Dataset entries
☆ ☆ ☆ ☆

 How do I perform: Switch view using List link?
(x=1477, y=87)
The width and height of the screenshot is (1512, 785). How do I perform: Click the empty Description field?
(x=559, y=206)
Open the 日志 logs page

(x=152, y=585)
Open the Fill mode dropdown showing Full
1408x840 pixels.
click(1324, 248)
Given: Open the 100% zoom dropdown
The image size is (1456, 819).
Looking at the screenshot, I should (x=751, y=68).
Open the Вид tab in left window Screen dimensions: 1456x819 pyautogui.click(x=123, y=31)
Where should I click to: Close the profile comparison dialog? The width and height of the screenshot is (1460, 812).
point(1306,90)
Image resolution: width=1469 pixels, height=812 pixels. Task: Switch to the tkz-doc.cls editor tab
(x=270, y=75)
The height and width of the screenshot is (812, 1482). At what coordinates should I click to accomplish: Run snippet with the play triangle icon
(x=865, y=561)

☆ ☆ ☆ ☆

For each line above that contains the word "dropdown", make a copy.

Open the Fill mode dropdown showing Full
Given: Open the 100% zoom dropdown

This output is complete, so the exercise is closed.